La Lombardia deve fare altrettanto, dunque.
«Non solo la Regione. Anche i sindaci bergamaschi dovrebbero prestare maggiore attenzione a questo tema. E invece in questi anni abbiamo assistito a un'esplosione della fiscalità locale. In parte, d'accordo, dovuta alla riduzione dei trasferimenti statali, ma in parte dovuta alla volontà di fare quadrare il bilancio a spese delle imprese. Prendiamo l'Imu: sono pochissimi i Comuni bergamaschi che non hanno applicato l'aliquota massima per le attività produttive. La stessa cosa si sta ripetendo adesso per la Tares, la nuova tassa sui rifiuti. E anche i Pgt non sono favorevoli all'industria».

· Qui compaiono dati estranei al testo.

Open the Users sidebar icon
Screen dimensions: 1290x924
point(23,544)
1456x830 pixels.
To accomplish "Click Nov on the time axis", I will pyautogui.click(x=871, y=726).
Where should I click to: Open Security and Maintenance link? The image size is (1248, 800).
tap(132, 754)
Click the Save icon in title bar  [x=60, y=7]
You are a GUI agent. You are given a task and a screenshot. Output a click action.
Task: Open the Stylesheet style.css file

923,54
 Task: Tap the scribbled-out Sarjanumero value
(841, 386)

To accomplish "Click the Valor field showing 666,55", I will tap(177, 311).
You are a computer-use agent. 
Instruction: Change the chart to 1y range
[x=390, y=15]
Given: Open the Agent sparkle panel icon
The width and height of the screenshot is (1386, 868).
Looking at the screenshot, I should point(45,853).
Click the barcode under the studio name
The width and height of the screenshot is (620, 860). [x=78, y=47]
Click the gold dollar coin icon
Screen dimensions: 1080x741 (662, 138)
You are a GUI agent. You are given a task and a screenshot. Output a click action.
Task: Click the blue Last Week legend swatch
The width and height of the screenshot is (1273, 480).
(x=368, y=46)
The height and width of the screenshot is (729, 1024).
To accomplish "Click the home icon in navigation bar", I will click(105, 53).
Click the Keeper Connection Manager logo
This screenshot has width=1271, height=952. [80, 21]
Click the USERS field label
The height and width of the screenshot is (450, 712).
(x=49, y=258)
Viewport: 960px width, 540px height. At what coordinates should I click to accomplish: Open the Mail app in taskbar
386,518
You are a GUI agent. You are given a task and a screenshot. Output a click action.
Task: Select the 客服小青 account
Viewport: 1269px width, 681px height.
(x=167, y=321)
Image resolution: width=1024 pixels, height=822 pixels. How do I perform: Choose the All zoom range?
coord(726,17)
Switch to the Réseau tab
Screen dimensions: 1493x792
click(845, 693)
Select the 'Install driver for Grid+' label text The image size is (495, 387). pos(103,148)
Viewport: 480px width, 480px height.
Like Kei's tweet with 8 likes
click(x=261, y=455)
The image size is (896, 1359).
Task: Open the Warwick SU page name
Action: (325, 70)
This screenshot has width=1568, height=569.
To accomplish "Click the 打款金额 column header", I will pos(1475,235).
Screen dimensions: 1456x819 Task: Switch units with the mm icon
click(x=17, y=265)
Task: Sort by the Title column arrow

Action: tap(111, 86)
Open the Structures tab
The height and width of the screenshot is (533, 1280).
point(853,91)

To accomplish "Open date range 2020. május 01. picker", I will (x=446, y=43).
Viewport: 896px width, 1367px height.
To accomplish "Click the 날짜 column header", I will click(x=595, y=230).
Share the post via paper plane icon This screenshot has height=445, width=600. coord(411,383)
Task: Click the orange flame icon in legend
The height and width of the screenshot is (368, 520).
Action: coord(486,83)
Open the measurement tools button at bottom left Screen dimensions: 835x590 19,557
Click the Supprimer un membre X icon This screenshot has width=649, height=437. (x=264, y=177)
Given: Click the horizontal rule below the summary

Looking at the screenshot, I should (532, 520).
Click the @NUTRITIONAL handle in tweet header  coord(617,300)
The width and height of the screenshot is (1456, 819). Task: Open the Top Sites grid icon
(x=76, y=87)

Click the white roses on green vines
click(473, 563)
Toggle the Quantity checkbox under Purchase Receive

Quindi il nostro territorio risulta poco attrattivo per le imprese che volessero insediarvisi.
«A renderlo attrattivo devono essere la Regione, i Comuni e il governo centrale, al quale noi nelle prossime settimane, a seguito dell'incontro avuto a fine novembre a Bergamo con il ministro Passera, avanzeremo una proposta nella direzione di dare grossi incentivi alle start-up. Il problema non è solo quello di attirare nuove imprese ma persino di mantenere quelle già presenti. Alcune stanno già scappando in altre aree. Tutti adesso dicono che la priorità è la crescita, ma alla fine ad occuparcene seriamente siamo solo noi. La politica mi sembra interessata a tutt'altro, e lo stesso governo Monti è stato deludente su questo fronte. Tutti promettono la riduzione delle tasse, però mi dovrebbero spiegare come faranno a diminuirle. E non c'è nessuno che parli dell'unica cosa indispensabile e indifferibile per ridurre le tasse e cioè tagliare le spese improduttive e riorganizzare la macchina dello Stato».

A proposito, è realistico, a suo parere, pensare che la Lombardia riesca a trattenere il 75% delle tasse?
«Astraendomi da un discorso politico, non è del tutto irrealistico se pensiamo che il Veneto è al 72% mentre la Lombardia è al 66%. Ma, al di là del "quantum", il nodo centrale è come vengono utilizzati i soldi. Se i trasferimenti fossero fatti in una logica di uno sviluppo delle regioni, sarebbero un vero investimento e non una spesa. In passato però, in non pochi casi, sono stati uno spreco di risorse».

Oltre al marketing territoriale, avrebbe qualche altra istanza da avanzare al futuro presidente della Regione?
«Sì, una riforma drastica del sistema delle doti che in questi anni ha dimostrato di non funzionare assolutamente, permettendo solo a qualche società di formazione di dubbia capacità di arricchirsi, a fronte di scarsissimi se non nulli risultati sul piano della riqualificazione delle persone e della creazione di nuovi posti di lavoro. Non ha proprio avuto senso dire al singolo: ti do mille euro, vai a fare un corso. La formazione è una cosa seria».

E come andrebbe gestita, allora?
«Valutando in primis la domanda che arriva dal territorio in funzione delle persone da riqualificare. Prendiamo il caso Honegger. Qui noi stiamo lavorando proprio in questa direzione: esaminiamo il bacino di utenza in un raggio d'azione di circa 30 minuti di tempo impiegato dai mezzi pubblici di trasporto, e valutiamo la domanda espressa dal territorio in materia di professionalità e competenza: partendo da qui, andiamo a costruire percorsi mirati di formazione».

Ci sarà la ripresa nel 2013?
«Non credo. Ma anche se ci sarà nella seconda parte dell'anno, temo che sarà flebile e non avrà effetti positivi sull'occupazione».